• [What you are asked to do] Below are the entries to work from; restate word for word the portion that opens with the line containing "The height and width of the screenshot is (819, 1456)." and closes with the line containing "Click into the Project name field", keeping both.

• [Data]
* * * * * * *
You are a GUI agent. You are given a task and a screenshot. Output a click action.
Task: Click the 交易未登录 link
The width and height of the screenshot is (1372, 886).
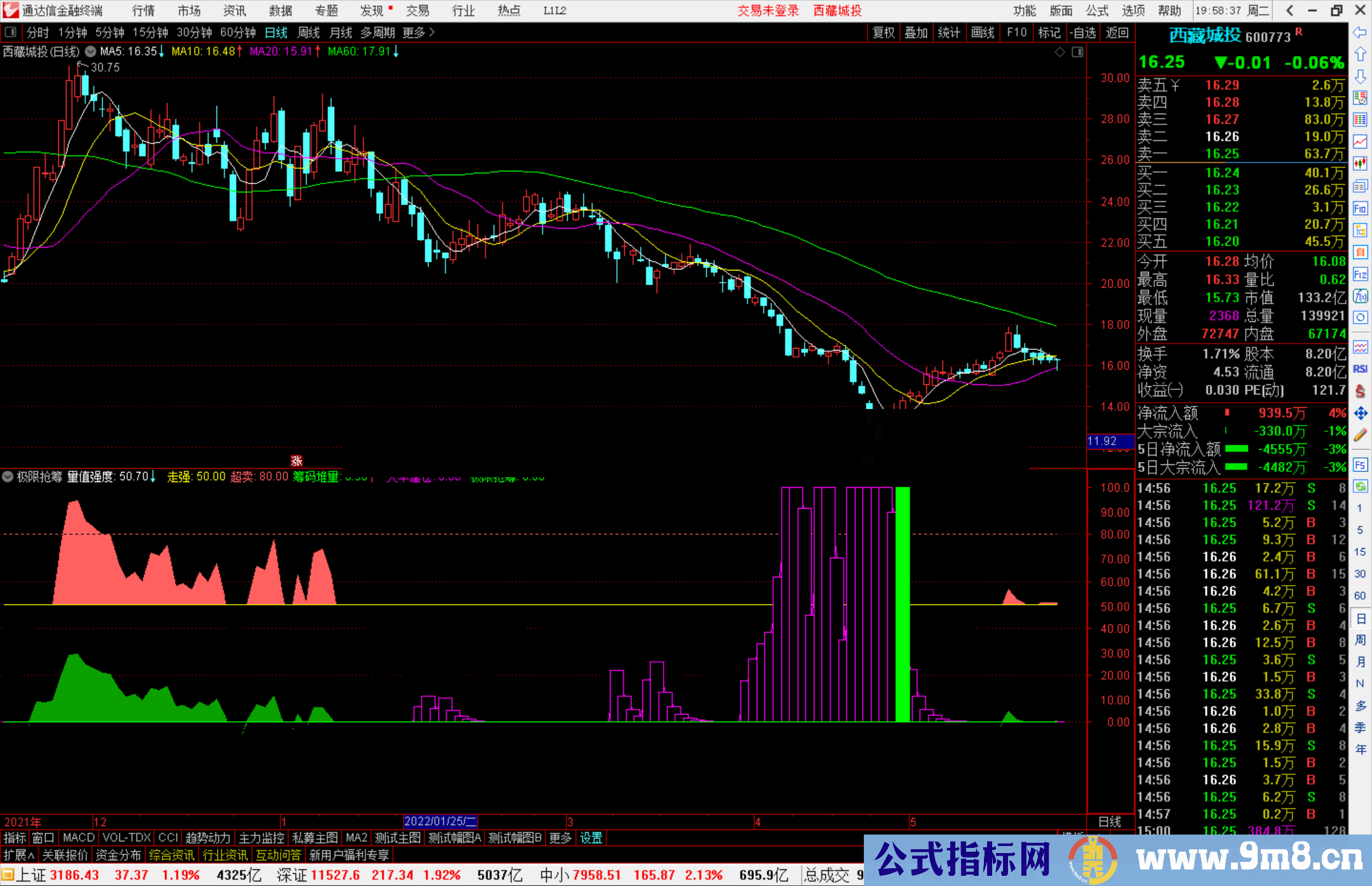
* * * * * * *
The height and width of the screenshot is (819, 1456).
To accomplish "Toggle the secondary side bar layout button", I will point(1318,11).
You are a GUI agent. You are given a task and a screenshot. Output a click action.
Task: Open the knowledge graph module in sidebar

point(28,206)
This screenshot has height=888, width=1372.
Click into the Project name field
* * * * * * *
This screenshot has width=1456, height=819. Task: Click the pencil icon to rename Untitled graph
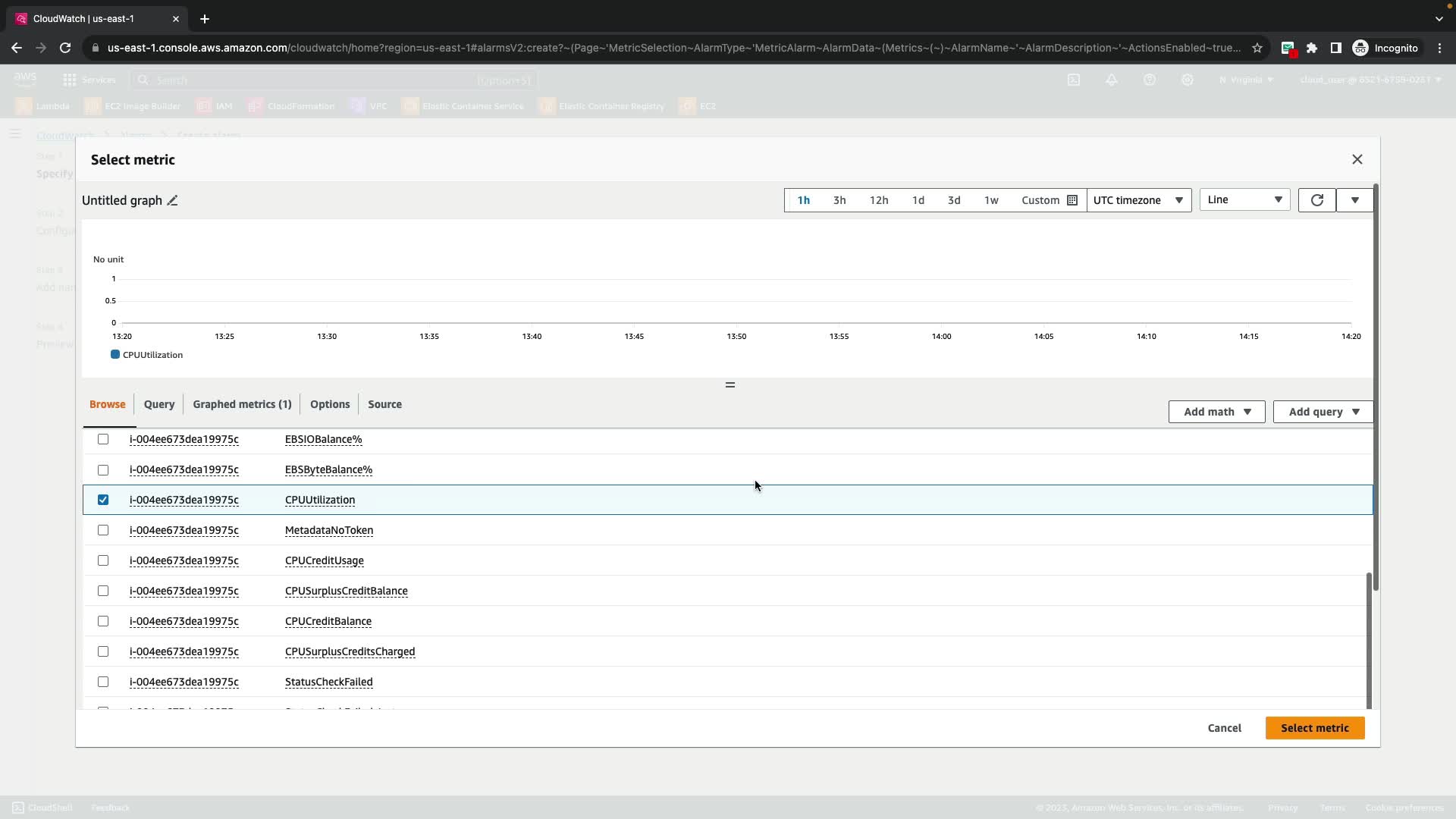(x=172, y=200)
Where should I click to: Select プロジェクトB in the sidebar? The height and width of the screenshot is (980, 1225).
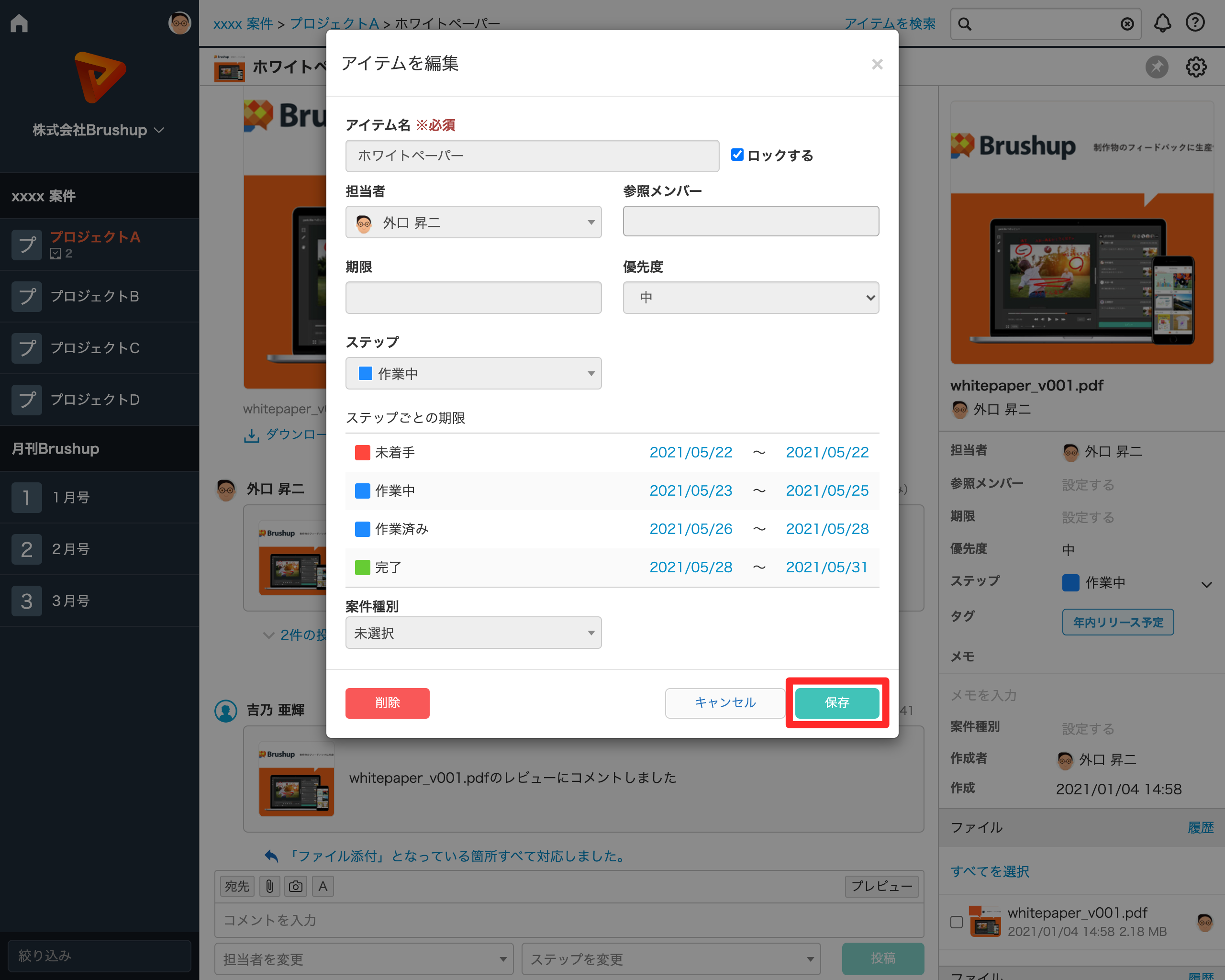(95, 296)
* * * * * * *
• [Task response]
The height and width of the screenshot is (819, 1456).
To accomplish "Toggle the secondary side bar layout button", I will point(1318,11).
You are a GUI agent. You are given a task and a screenshot. Output a click action.
Task: Open the knowledge graph module in sidebar

point(28,206)
This screenshot has height=888, width=1372.
Click into the Project name field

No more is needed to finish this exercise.